The following is a list of certain producing oil and natural gas leases located in Osage County, Oklahoma (the “Osage Property”), which property consists of twenty three wells (ten currently producing) on 480 acres:

Osage Lease: SE/4 Section 30-21N-10E, BIA Contract Number 17700, dated 7/21/99.
Hopper Lease: NE/4 Section 31-21N-10E, BIA Contract Number 17701, dated 7/21/99.
Hopper Lease: NW/4 Section 31-2IN-10E, BIA Contract Number 17702, dated 7/21/99.

All of the above said Oil and Gas Leases shall be delivered to Assignee at a 81.25% Net Revenue Interest Lease.
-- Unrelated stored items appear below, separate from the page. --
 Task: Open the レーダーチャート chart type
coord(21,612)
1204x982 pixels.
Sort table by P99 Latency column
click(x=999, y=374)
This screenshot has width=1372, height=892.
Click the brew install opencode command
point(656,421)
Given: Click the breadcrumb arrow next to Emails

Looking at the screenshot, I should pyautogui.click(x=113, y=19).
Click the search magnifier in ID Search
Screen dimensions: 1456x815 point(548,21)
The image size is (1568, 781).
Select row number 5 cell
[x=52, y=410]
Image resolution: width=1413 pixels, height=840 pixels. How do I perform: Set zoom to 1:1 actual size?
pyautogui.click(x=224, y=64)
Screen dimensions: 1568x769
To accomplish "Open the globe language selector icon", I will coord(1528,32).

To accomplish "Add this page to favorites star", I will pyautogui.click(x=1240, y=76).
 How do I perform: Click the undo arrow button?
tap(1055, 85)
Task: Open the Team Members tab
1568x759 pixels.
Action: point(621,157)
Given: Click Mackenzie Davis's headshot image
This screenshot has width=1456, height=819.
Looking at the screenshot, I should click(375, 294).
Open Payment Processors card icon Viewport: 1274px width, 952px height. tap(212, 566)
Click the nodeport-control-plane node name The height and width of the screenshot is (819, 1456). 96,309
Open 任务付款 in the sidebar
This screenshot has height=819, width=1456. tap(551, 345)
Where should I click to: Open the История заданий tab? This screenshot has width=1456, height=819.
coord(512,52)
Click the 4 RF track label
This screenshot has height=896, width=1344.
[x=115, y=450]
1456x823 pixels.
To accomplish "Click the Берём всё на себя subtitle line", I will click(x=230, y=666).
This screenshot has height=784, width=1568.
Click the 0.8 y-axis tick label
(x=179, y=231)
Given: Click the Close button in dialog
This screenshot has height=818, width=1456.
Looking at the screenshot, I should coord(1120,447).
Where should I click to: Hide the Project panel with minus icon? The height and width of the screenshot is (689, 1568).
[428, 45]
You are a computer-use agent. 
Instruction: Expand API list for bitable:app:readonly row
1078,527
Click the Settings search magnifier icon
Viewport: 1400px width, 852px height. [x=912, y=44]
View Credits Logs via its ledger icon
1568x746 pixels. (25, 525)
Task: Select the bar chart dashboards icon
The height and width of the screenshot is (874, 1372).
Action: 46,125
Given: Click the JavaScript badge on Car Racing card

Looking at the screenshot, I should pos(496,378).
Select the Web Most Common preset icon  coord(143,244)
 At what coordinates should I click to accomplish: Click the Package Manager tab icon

Wells and Associated: Sub-Surface Pipe and Equipment and Surface Equipment:

Osage #1, 2, 3, 4, 5, 6, 7, 8 and 10 located in SE/4 of Section 30-21N-1OE.

Hopper #1, 2, 3, 4, 5, 6, 7, 8, 9, 10, 11, 12, 13, 14, 15, 16, 17, 18 and 19 located in N/2 of Section 31-21N-10E.

Any and all other wel1s, property and equipment located and associated with any wells located in the SE/4 of Section 30 and the N/2 of Section 31, all in Township 21N, Range 10E, Osage County, Oklahoma and not specifically described hereinabove.”